Tally the lines in the material below that include the word "height". Reply with only the number.

# Supplied material
* Start *
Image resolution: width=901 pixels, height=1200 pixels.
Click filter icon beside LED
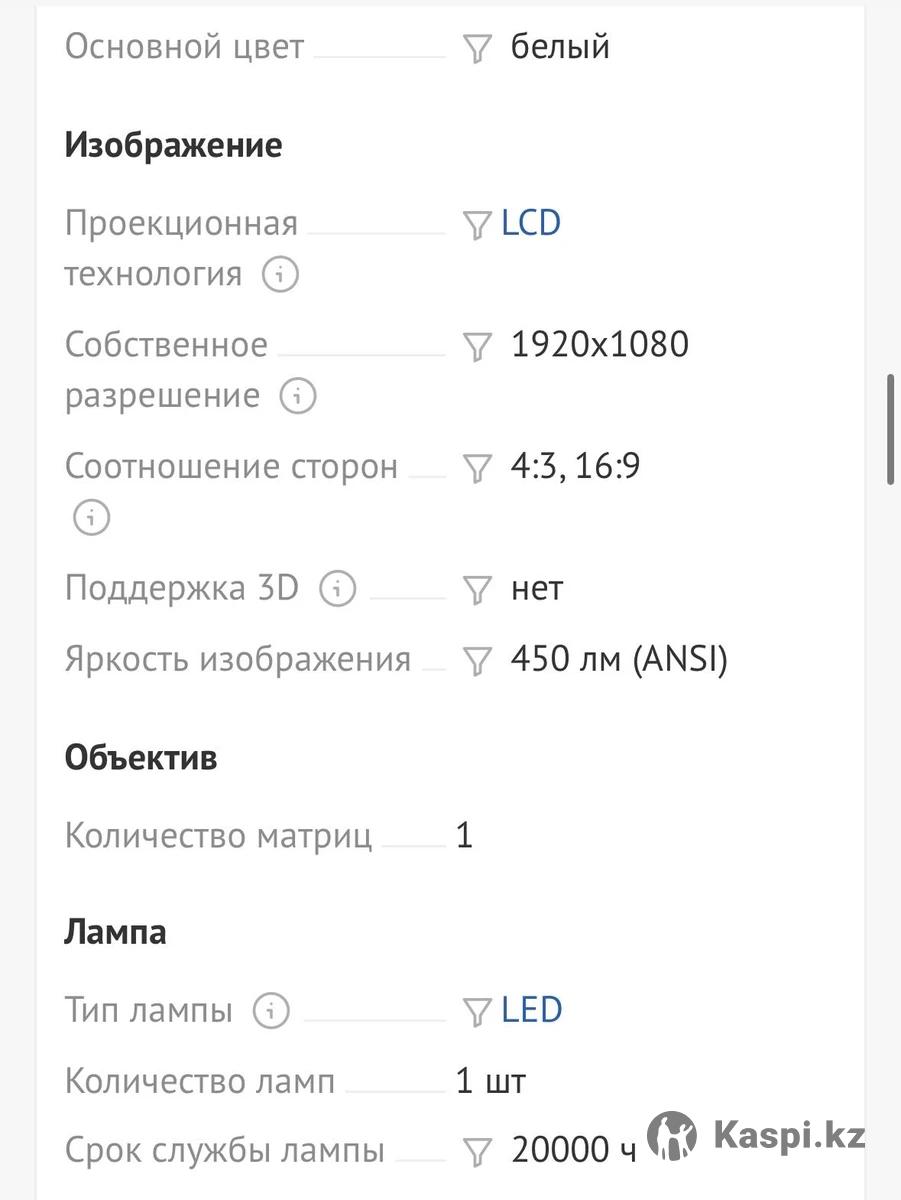[477, 1012]
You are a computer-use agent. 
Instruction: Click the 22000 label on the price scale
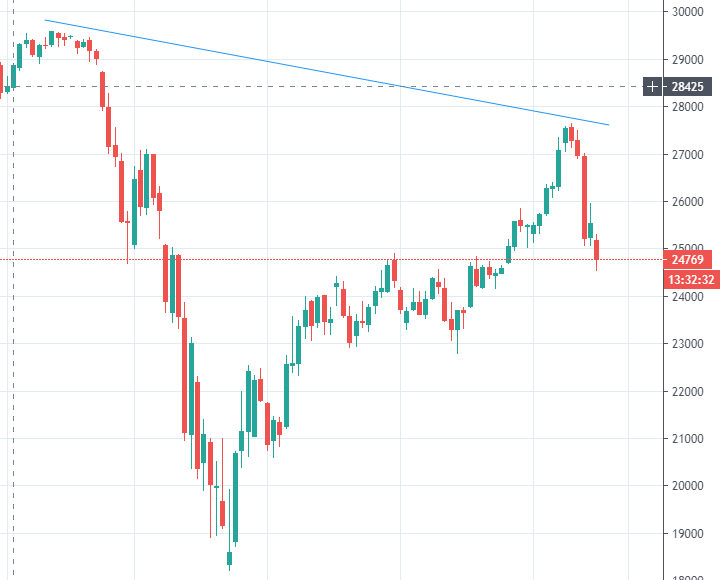coord(687,391)
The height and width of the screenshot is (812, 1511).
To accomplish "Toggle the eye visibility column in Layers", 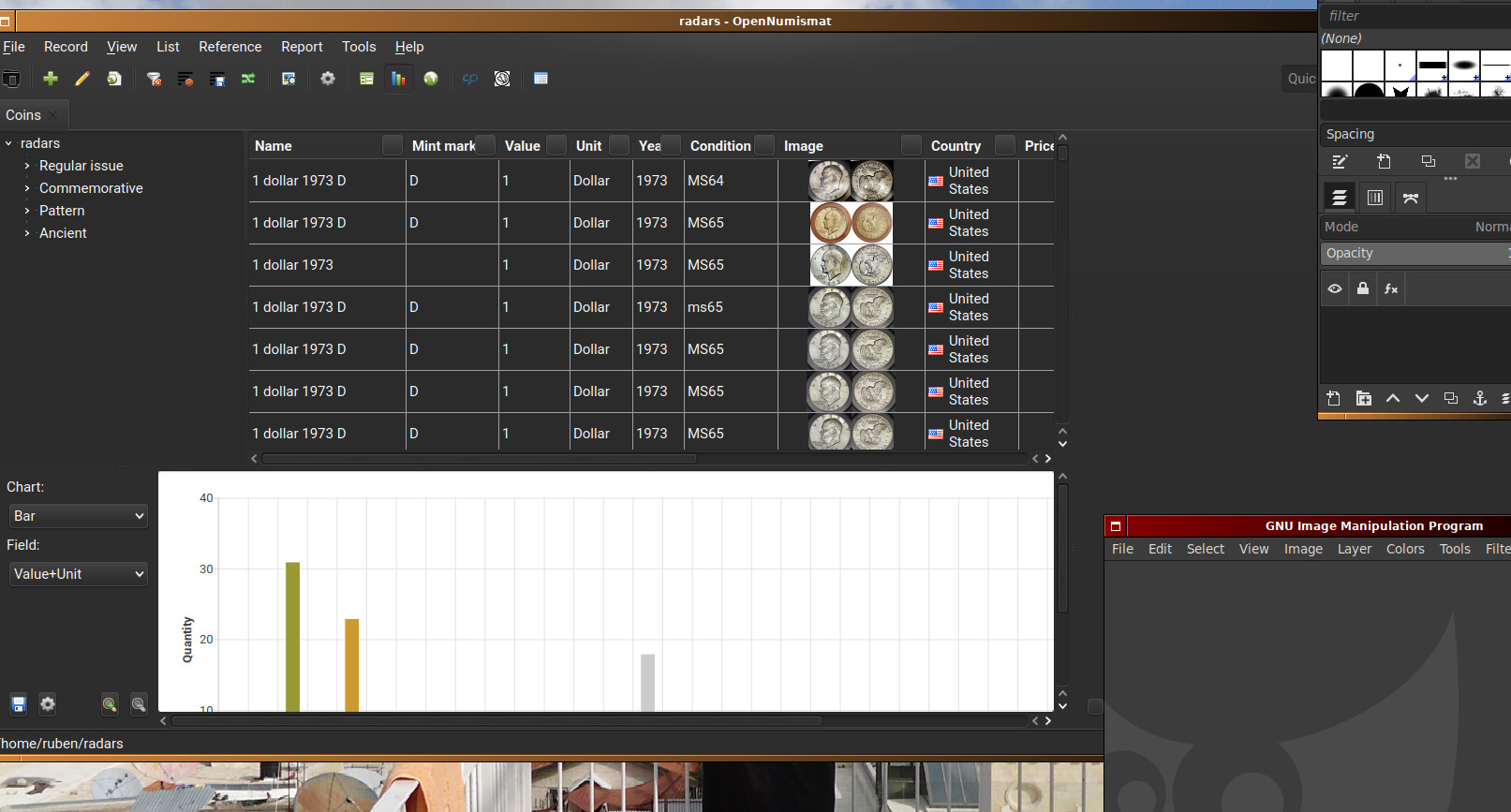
* End *
# Written response
2